Identification of microprotein-coding intronic polyadenylation isoforms and function in genotoxic anticancer drug response

Background: Many transcript isoforms generated by intronic polyadenylation (IPA) encode isoforms of canonical proteins. Microproteins are an emerging class of small proteins translated from small open reading frames (sORFs) in noncoding RNAs and mRNAs, but their production by IPA isoforms is unknown. Results: Here, by crossing 3′-seq, Ribo-Seq, and mass-spectrometry data, we identify 297 genes with a microprotein-coding IPA isoform terminating in a 5′UTR intron (coined miP-5′UTR-IPA isoform). By 3′-seq and long-read RNA-seq analyses in lung cancer cells treated with cisplatin, a DNA-cross-linking anticancer drug, we find that cisplatin globally favors the expression of (miP-5′UTR-)IPA isoforms relative to full-length mRNAs, mainly by decreasing the latter through an inhibition of transcription processivity in a FANCD2 and senataxin-dependent manner.
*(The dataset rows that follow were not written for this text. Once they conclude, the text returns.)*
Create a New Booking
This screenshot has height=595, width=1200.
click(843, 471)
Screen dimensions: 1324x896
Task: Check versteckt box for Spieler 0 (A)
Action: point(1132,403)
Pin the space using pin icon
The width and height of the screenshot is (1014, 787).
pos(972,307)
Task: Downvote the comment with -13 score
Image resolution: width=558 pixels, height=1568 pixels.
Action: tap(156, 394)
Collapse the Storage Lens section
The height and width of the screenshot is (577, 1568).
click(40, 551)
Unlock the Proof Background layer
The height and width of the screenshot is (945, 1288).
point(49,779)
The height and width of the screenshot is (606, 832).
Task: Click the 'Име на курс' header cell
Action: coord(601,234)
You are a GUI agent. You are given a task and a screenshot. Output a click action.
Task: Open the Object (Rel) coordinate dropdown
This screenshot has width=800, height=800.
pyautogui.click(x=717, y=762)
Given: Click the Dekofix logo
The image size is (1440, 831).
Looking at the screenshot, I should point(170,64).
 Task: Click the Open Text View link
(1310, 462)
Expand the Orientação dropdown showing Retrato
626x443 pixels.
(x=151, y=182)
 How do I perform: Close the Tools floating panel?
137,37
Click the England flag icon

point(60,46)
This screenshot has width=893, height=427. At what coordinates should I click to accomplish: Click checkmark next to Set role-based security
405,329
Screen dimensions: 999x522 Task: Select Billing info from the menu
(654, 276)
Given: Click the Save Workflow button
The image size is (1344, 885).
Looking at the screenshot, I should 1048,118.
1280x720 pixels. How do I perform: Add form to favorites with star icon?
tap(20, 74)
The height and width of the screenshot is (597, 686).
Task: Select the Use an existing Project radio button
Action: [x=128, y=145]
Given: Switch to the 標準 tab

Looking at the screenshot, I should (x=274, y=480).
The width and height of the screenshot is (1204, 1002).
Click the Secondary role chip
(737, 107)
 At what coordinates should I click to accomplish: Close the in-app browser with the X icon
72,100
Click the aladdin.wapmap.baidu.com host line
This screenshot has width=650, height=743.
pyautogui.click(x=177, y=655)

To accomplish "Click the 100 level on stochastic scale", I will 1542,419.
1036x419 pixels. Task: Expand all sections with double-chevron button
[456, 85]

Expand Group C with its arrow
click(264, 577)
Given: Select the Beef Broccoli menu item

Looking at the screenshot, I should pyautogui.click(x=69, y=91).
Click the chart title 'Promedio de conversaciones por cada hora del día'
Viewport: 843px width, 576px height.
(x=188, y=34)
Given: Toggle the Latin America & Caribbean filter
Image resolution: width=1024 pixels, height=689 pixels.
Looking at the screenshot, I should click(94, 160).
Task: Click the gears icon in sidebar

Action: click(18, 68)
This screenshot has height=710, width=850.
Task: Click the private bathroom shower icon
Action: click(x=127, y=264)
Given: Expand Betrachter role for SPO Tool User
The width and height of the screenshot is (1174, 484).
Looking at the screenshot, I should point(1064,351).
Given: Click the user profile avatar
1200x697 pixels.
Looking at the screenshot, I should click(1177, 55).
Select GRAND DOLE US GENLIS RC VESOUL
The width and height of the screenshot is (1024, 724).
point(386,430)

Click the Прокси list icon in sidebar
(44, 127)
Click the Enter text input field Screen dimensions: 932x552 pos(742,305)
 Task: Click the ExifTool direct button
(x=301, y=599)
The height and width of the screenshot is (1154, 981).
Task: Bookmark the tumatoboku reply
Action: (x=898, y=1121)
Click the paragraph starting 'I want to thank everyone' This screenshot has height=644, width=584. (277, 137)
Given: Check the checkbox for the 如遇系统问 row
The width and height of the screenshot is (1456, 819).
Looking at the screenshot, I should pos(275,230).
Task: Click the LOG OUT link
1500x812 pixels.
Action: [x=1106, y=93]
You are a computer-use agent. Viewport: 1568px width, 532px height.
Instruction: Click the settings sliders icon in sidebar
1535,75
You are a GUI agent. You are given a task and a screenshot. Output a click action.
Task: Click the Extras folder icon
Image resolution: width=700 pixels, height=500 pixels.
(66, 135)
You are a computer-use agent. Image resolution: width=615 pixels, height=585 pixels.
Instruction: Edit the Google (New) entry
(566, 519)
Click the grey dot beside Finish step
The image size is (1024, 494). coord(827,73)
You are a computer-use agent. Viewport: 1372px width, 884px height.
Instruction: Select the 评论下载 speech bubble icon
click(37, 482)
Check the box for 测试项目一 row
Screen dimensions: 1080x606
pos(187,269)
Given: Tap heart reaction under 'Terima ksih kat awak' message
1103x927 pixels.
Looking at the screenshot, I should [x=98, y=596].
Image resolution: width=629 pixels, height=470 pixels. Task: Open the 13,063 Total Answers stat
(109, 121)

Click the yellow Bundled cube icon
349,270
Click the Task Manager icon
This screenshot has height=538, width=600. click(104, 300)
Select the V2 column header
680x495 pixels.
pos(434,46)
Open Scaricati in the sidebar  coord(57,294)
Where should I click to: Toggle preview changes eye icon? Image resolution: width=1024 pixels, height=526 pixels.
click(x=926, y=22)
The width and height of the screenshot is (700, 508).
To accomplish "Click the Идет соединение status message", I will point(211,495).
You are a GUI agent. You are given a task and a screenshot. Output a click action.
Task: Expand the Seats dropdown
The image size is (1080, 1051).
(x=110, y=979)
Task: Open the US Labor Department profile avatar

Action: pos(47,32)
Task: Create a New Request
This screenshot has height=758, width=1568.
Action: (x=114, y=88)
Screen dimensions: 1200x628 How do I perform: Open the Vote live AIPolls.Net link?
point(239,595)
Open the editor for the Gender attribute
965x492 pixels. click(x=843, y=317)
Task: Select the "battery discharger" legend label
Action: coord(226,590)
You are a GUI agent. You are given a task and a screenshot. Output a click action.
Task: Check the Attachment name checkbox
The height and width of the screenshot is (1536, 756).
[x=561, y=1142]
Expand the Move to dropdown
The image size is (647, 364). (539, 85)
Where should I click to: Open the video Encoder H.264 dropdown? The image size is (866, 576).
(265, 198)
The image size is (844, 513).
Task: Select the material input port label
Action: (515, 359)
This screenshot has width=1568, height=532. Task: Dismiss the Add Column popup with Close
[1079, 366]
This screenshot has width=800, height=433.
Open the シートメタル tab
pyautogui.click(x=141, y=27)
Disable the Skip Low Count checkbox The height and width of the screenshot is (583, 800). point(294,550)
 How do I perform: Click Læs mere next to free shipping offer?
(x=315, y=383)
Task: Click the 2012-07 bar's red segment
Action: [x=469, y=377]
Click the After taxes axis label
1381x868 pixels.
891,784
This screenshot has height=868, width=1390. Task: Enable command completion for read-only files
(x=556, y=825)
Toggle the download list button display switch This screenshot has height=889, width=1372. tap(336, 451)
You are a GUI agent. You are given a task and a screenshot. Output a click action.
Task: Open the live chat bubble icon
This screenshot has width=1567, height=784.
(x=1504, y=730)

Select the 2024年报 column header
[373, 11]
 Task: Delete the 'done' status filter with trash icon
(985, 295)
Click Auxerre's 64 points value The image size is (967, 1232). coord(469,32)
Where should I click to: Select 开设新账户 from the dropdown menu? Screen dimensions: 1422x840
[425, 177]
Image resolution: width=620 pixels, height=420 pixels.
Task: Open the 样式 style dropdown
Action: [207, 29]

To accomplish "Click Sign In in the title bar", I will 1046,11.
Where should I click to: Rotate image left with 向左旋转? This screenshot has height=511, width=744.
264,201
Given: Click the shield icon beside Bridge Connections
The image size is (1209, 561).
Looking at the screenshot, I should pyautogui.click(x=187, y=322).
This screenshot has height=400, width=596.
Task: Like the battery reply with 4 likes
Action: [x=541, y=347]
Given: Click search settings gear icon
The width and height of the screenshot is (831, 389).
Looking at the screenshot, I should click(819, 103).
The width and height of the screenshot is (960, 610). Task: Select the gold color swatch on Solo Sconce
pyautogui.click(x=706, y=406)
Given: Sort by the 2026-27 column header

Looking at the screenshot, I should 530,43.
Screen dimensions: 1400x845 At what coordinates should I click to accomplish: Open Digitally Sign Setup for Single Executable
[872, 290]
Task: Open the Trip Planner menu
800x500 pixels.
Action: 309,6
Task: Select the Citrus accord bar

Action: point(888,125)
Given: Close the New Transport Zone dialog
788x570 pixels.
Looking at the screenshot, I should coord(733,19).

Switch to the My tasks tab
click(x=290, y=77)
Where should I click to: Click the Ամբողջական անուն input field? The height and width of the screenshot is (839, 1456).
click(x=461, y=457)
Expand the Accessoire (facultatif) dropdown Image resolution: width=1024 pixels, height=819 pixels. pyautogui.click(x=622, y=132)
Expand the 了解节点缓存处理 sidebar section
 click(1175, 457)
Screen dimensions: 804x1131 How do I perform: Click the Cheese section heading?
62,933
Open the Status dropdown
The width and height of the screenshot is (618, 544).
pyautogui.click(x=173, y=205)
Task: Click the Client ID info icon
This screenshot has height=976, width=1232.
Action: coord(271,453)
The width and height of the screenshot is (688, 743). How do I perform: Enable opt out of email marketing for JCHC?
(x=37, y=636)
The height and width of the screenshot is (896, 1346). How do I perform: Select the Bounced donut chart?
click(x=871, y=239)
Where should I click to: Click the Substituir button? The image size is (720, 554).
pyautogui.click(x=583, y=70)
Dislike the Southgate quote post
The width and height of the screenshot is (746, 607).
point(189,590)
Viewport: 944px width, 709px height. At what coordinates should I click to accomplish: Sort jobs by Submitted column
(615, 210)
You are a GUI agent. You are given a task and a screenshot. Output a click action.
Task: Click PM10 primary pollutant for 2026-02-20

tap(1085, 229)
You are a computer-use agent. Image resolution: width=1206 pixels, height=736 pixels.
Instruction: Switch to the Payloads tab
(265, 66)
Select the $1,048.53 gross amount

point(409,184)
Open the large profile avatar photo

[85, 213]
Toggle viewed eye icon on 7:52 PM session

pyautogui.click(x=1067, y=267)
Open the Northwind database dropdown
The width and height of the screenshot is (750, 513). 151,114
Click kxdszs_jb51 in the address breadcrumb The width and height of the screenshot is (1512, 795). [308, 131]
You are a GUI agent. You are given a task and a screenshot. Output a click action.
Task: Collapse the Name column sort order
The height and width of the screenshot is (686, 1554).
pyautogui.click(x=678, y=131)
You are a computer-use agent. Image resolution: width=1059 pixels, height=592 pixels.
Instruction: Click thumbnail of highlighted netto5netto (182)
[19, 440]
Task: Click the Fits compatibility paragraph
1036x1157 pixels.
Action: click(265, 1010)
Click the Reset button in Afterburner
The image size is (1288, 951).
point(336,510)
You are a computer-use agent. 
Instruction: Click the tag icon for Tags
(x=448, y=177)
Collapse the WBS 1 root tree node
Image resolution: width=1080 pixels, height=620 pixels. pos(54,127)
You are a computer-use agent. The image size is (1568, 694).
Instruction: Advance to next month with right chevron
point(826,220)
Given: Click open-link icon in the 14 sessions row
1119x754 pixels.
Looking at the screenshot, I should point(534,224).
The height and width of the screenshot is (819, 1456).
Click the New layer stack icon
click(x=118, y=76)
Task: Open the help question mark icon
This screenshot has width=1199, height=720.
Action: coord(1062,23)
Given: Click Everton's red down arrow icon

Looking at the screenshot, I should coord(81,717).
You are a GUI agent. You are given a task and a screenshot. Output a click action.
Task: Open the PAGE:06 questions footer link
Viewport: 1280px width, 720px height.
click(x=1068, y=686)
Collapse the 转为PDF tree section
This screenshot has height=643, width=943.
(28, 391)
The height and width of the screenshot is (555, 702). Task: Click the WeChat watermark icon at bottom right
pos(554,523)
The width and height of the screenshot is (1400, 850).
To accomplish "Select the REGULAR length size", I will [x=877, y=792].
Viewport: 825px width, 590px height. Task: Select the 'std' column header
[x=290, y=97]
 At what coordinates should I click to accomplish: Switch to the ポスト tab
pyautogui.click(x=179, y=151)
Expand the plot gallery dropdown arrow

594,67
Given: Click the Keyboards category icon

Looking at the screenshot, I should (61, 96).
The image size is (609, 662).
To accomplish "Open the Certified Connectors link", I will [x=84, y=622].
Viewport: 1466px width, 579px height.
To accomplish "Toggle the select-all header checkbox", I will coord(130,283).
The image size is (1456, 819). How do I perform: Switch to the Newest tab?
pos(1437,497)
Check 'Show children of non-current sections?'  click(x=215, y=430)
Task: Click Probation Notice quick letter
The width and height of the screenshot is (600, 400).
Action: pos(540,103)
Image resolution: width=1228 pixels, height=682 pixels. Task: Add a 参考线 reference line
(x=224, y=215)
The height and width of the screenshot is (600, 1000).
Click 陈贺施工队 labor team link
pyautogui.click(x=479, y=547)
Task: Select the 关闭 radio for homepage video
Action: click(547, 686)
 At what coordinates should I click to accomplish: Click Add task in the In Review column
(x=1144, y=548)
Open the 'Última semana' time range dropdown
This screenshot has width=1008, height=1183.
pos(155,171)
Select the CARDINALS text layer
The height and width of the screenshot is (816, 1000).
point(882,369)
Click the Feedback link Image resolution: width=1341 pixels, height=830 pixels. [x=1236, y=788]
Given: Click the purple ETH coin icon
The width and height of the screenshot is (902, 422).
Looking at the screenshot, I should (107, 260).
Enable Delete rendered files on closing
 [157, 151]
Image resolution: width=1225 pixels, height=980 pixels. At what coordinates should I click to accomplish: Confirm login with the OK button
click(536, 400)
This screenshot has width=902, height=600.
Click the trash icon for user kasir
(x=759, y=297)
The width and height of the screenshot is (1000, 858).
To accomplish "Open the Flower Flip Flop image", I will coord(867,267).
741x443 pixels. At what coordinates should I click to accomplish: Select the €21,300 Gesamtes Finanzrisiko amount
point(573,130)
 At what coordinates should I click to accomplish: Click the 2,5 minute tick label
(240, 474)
The cisplatin-regulated miP-5′UTR-IPA isoform in the PRKAR1B gene is translated, as it is associated with light polysome fractions and contains Ribo-Seq-supported sORFs in its alternative last exon, and the microprotein (PRKAR1B-IPA-miP2) encoded by its sORF#2 is detected by Western blot and immunofluorescence. CRISPR editing of either the IPA site or the sORF#2 initiation site leads to decreased cell growth inhibition by cisplatin and camptothecin, another genotoxic drug. Mechanistically, PRKAR1B-IPA-miP2 promotes p53 protein induction by cisplatin. Finally, 70 miP-5′UTR-IPA isoforms are detected in normal cells, and 143 are upregulated by cisplatin. Conclusions: Here, we show that IPA isoforms are a novel source of microproteins, and we reveal the novel paradigm of miP-5′UTR-IPA genes that produce both a canonical full-length mRNA and a microprotein-coding IPA isoform.